こんな感じでグダグダになりつつも、この騒ぎが収まるまで命さんのフォローを徹底するという事でこの話は終了したのだが、どうやら亮介さんは謝罪の為だけに俺達を生徒会室へ招いたわけではないようだった。
「実はこっちが本題なんだけど。キミ達にお願いがあるんだ」
「お願い・・・ですか?」
「うん。是非ともキミ達に生徒会に入ってもらいたいんだ。現在、生徒会は会長である僕一人なんだけど」
「え? ちょ、ちょっと待ってください。それっておかしくないですか。生徒会って普通、副会長とか書記とか色々・・・」
「ああ、普通はそうだろうな。だが広人君、こいつは一人で全ての職の仕事をこなしてしまう化物だ。その所為で元々選ばれた副会長以下の者は自分達の存在意義を失って皆辞職したんだよ」
「ええ!?」
なんか驚いてばっかだな俺。だが、実際驚くしかない。改めて亮介さんという人間のスペックの高さを思い知らされた。
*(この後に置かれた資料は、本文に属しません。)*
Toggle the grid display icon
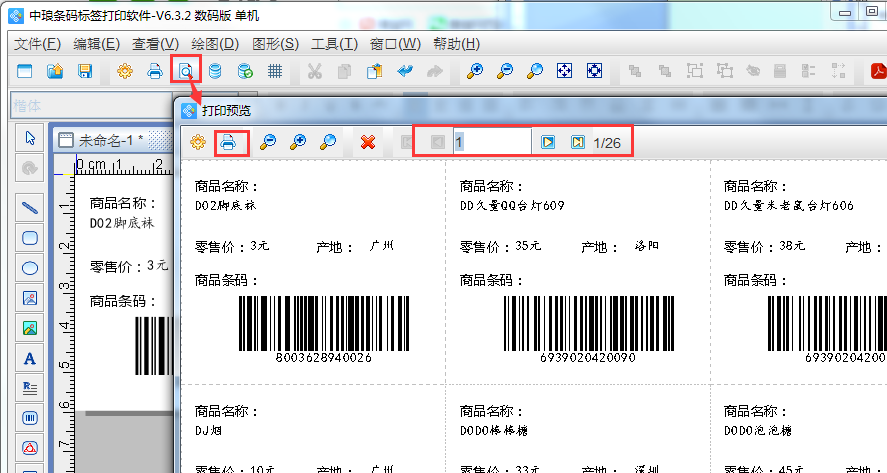 coord(275,71)
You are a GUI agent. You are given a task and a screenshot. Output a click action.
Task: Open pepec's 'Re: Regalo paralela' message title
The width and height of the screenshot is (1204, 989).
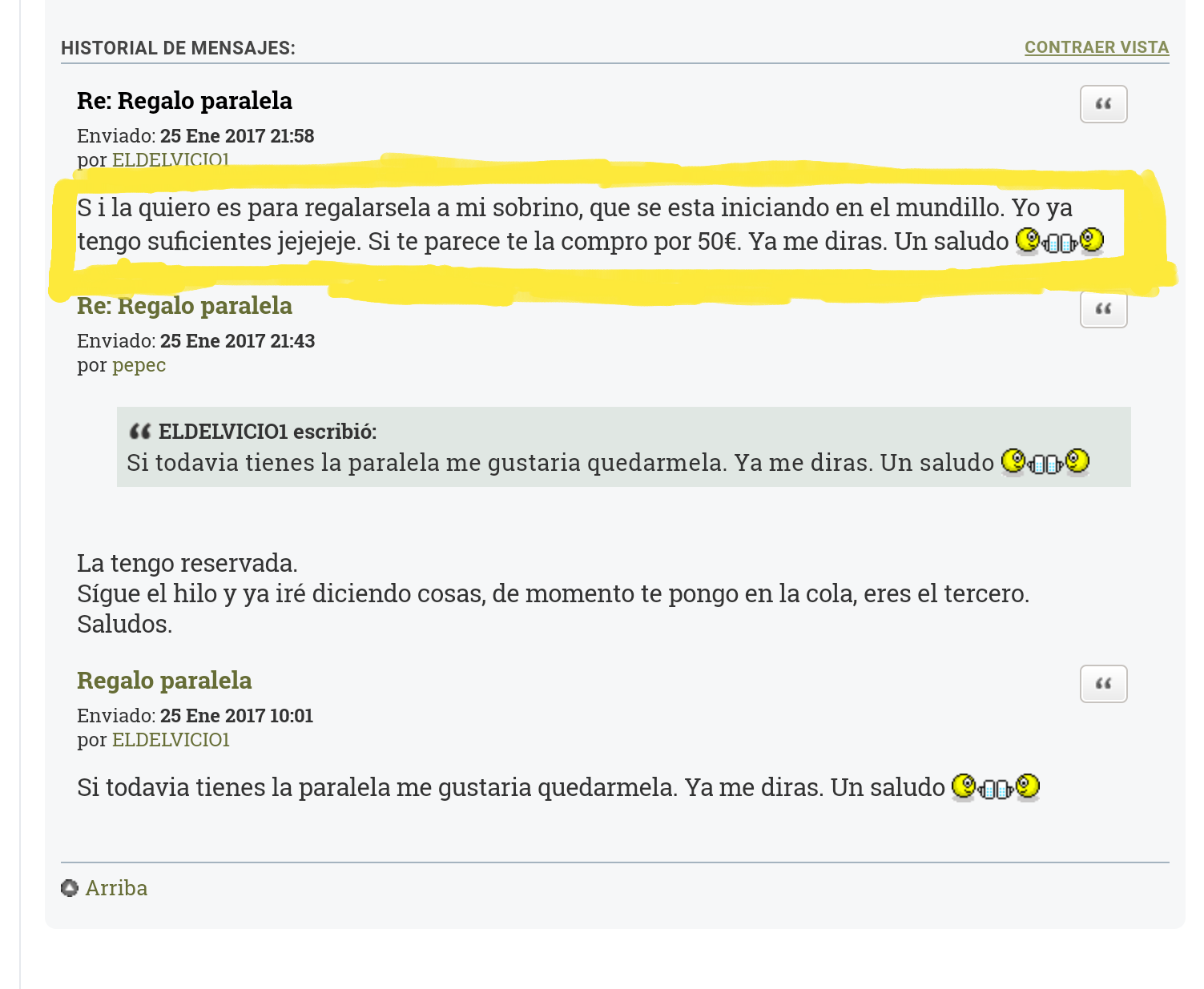184,306
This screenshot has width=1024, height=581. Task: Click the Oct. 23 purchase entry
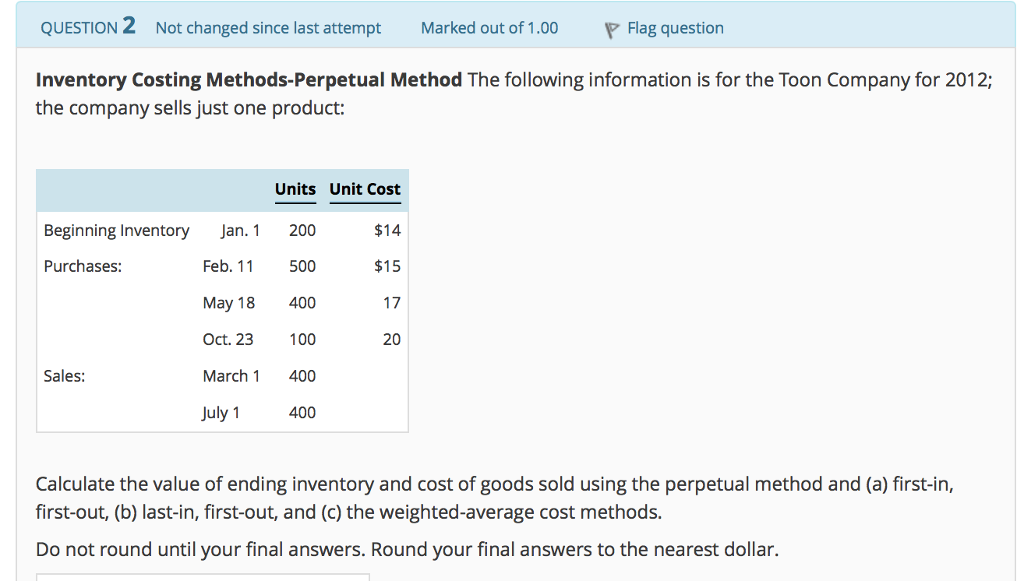(230, 339)
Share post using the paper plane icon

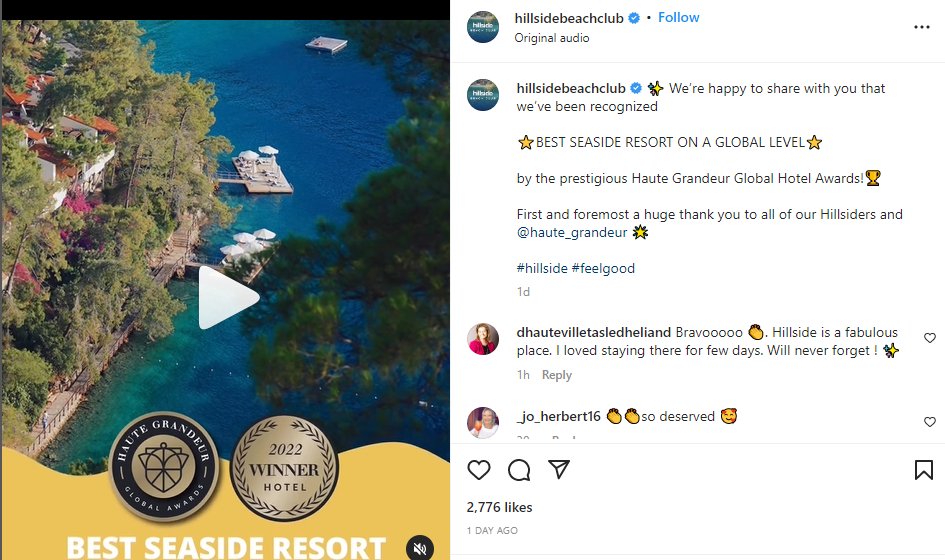[559, 469]
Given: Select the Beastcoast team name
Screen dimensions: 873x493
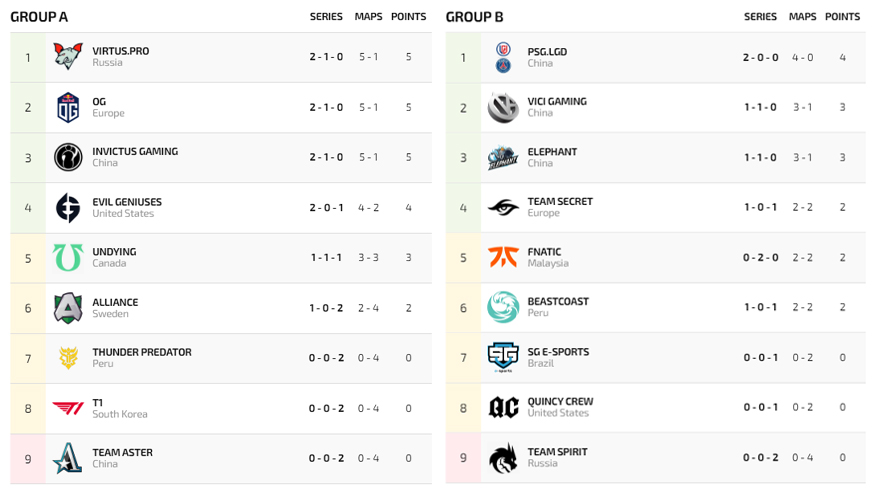Looking at the screenshot, I should coord(558,302).

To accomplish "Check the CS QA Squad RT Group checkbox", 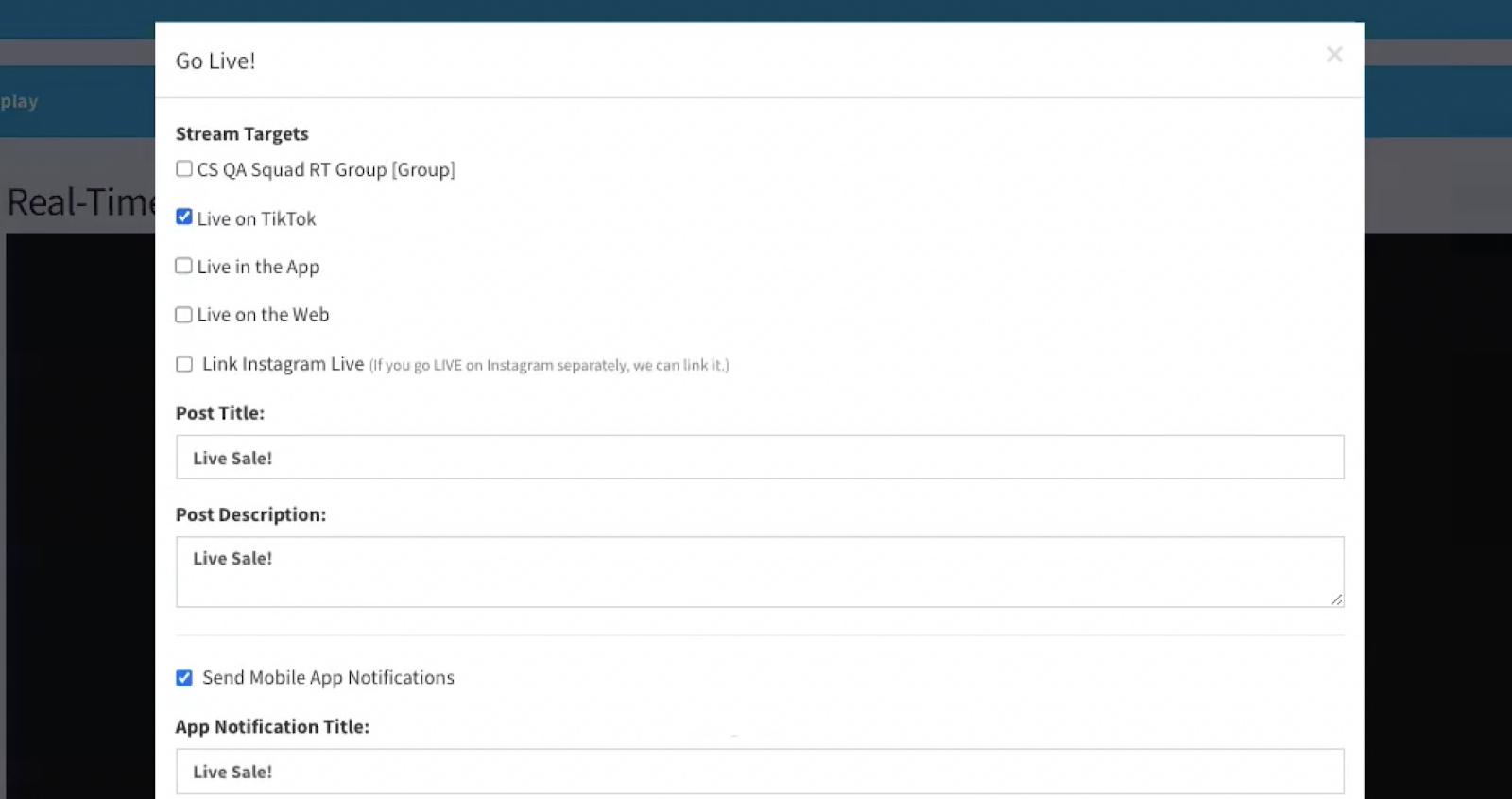I will pyautogui.click(x=184, y=169).
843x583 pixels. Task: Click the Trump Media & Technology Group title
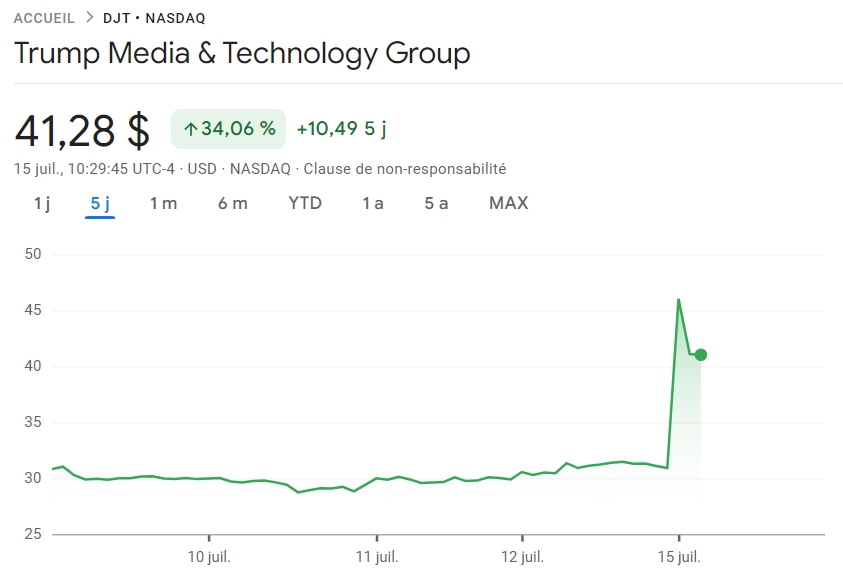(x=242, y=53)
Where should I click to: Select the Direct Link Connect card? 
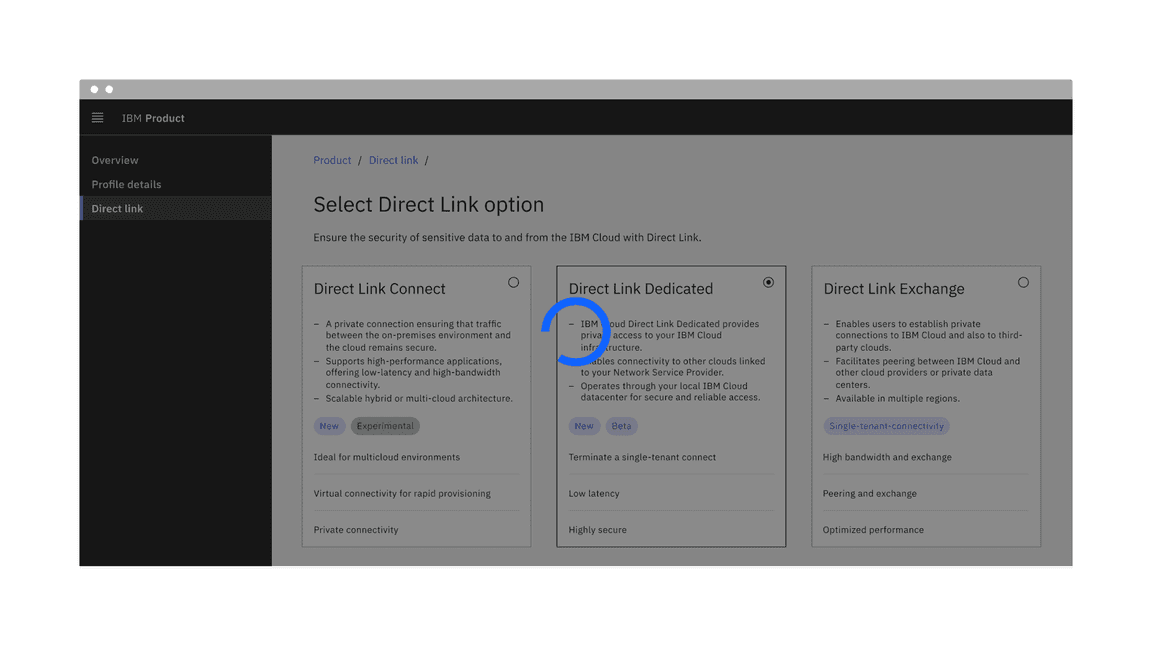[416, 405]
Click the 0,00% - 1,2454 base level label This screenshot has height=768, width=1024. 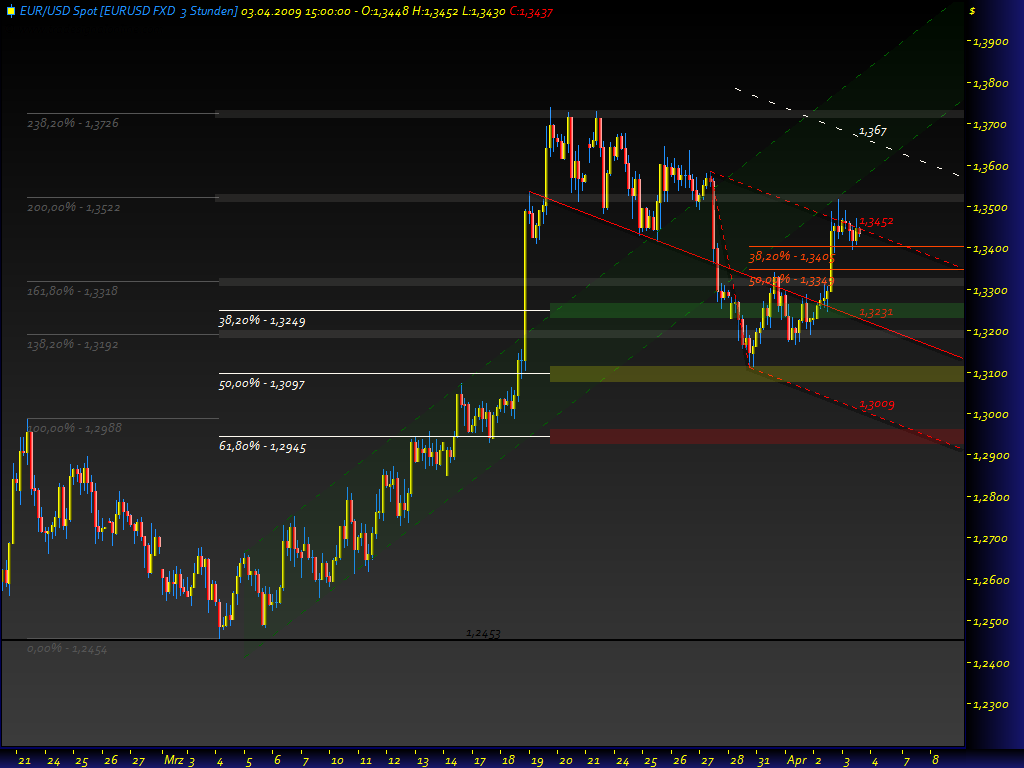point(67,649)
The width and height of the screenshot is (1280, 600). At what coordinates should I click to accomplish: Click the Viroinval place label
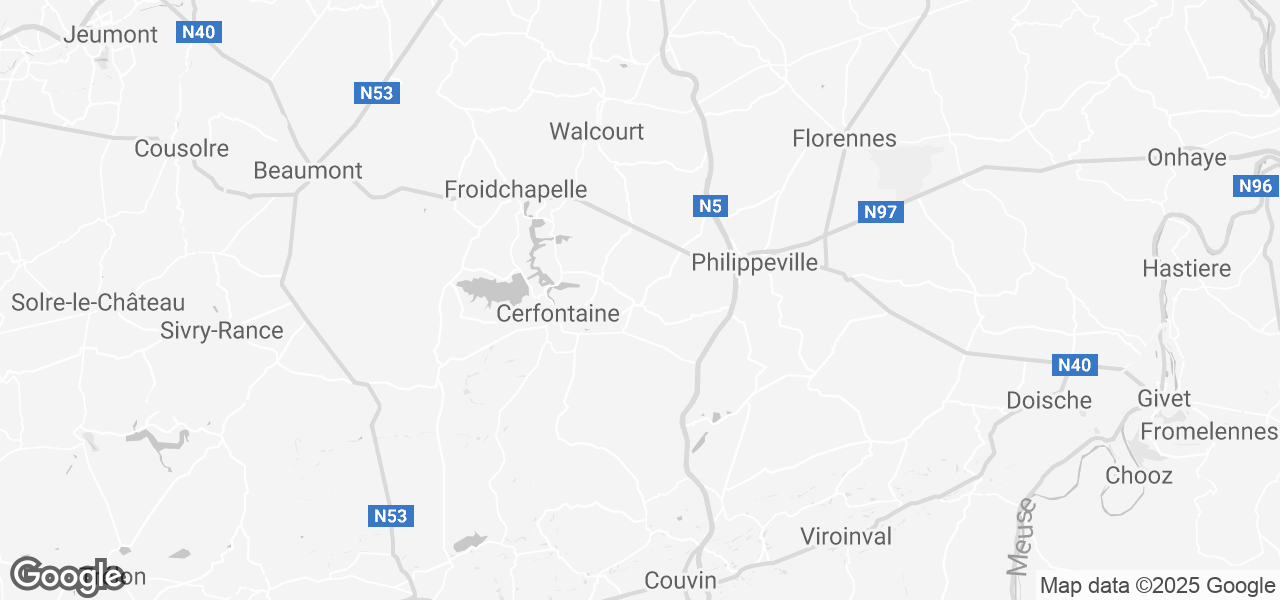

「今までは何とか僕一人でやって来れたんだけど、これから文化祭や体育祭といったイベントが待ってるし、流石に僕だけじゃ無理だと思うんだ。僕だけの問題ならいいんだけど、楽しみにしている生徒のみんなに準備不足とかで迷惑をかけたくないんだよ」
そしてやっぱり、この人滅茶苦茶いい人だ。ただ、亮介さんに言われたらみんな喜んで準備とか手伝ってくれると思うけど。主に女子とか。
「アタシは、お兄様の力になれるなら構わないけど」
命さんは乗り気みたいだ。それとは対照的に、姉さんと今日子先輩は難しい顔をしている。
「私はパスかな。生徒会の仕事で広人との時間が減るのは嫌だし」
「そうだな、私も同じだ」
「そうか。・・・なら、広人君はどうだい?」
「え? お、俺ですか!?」
「どうして驚くんだい?」
「だ、だって、生徒会って魔法の優秀な人間しかなれないってイメージがありますから。実際、俺の通ってた中学の生徒会はそうでしたし。だからてっきり、姉さん達だけに言ってるのかと思って」
学校では、生徒同士の魔法を使った争いも少なくない。そういったものを止める為、実力のある人間は生徒会に推薦されていた。もちろん、俺はされた事無いけど。
「確かに去年の会長達もみんな優秀だったけど、別にそういう規則とかは無いよ」
「そうなんですか?」
「うん。それに、もしそんな規則があったとしても、僕はキミを誘ってたと思うよ」
「え?」
「キミは少しの助言だけで魔法の扱い方がとても上手になった。キミの実力はこれからどんどん高まっていくはずだからね。もしかしたら、僕なんかよりもずっと」
いやいや! ありえませんから! 何でそんな当然のように言うんですか!
「同じ光属性としてのカン・・・かな。とにかく、答えは今すぐじゃなくていいから考えてみてよ」
いつもの爽やかスマイルを浮かべる亮介さん。こうして、俺は生徒会という全く予想だにしない場所へのお誘いを受けてしまったのだった。